(It was not my idea to veer back into the Avalonian section of the Technic History. The works already discussed are like a four-dimensional maze. Thinking that we have left the maze, we find ourselves back at its center.)
The planet Avalon in the Lauran System is an anomaly:
the colony was founded by a human being;
it is jointly governed by the Parliament of Man and the Great Khruath of the Ythrians;
centuries later, the planet is still inhabited by more human beings than Ythrians;
however, Avalon is part of the Domain of Ythri, not of the Terran Empire;
many of its human inhabitants join Ythrian choths although some of the ornithoids become "Walkers," atomic individuals in a global community;
the First Marchwarden of the Lauran System is an Ythrian, Ferune of Mistwood, who reads Terran classics in three original languages for pleasure (I wish I could);
the Second Marchwarden, a human being, goes to confer with Ferune when the latter has returned from Ythri - they need to discuss the threat from Terra.

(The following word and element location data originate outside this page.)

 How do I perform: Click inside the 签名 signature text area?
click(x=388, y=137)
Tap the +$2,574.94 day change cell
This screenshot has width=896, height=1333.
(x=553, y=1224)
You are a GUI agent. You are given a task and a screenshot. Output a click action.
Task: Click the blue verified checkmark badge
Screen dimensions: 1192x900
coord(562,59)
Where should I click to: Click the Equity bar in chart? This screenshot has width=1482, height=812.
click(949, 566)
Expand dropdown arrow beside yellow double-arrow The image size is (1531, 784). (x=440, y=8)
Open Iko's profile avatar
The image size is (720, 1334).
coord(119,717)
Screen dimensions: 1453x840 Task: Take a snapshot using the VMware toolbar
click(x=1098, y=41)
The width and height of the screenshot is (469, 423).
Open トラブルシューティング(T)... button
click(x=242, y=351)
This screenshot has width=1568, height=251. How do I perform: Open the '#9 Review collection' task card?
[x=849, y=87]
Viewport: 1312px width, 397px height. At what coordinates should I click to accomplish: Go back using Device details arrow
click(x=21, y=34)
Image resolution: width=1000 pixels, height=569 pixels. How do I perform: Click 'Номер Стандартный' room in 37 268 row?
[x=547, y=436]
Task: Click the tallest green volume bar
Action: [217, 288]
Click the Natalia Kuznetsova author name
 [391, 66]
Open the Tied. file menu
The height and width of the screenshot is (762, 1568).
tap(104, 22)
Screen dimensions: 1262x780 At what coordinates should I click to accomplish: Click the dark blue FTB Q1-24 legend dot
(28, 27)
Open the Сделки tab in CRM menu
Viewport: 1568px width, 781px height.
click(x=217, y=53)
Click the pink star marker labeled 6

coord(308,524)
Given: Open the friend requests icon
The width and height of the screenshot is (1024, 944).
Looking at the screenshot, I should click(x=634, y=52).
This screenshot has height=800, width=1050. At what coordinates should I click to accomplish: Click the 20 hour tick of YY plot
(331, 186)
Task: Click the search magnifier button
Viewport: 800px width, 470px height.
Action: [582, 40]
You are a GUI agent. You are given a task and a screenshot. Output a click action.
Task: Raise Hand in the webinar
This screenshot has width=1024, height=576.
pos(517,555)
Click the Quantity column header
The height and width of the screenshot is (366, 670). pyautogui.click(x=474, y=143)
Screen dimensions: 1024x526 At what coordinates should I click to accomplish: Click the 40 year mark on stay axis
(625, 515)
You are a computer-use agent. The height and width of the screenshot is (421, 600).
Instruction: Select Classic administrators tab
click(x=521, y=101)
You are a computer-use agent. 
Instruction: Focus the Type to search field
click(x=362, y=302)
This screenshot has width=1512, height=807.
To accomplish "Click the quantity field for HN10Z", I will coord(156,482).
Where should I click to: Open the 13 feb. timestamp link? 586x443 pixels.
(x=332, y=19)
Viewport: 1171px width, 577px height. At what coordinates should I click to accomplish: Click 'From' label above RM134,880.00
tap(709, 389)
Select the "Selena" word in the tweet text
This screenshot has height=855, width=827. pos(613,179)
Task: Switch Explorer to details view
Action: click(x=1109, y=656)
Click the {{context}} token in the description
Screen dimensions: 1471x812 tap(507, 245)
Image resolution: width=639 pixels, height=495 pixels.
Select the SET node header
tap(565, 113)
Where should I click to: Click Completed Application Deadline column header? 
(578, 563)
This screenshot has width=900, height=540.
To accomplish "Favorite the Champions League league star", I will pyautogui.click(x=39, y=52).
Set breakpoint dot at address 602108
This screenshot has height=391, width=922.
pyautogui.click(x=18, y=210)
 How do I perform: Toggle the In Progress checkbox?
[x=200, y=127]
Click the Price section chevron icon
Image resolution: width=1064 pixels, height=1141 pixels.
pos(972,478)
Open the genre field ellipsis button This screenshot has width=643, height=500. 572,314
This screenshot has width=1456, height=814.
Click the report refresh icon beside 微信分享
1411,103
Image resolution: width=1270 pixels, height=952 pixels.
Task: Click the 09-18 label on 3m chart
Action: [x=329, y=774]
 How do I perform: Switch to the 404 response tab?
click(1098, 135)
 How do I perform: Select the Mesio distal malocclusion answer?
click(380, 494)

Thus, Second Marchwarden Daniel Holm confers with an Ythrian returned from Ythri about war against Earth. However, Holm is not a traitor to his species as, later in this history, a man who knowingly helped the racist Merseians would be. Fighting to stay out of the Empire is not on a par with helping to enslave or exterminate humanity. Leaving that to one side, it is interesting to note that Daniel Holm, and still more his son, now identifies with a tradition originating not on Earth but elsewhere, even though he is a citizen of a colony founded by a human being. Tempora mutantur, nos et mutamur in illis.
Ferune's office in the Lauran admiralty, adapted to ornithoid use, has a perch and:
"...a genuine huge window, open on garden-scented breezes and a downhill view of Gray and the waters aglitter beyond."
-Poul Anderson, Rise Of The Terran Empire (New York, 2011), p. 454.
Ythrians are the People of the Wind. They must feel moving air and see not walls, pictures or screens but the view down to the sea.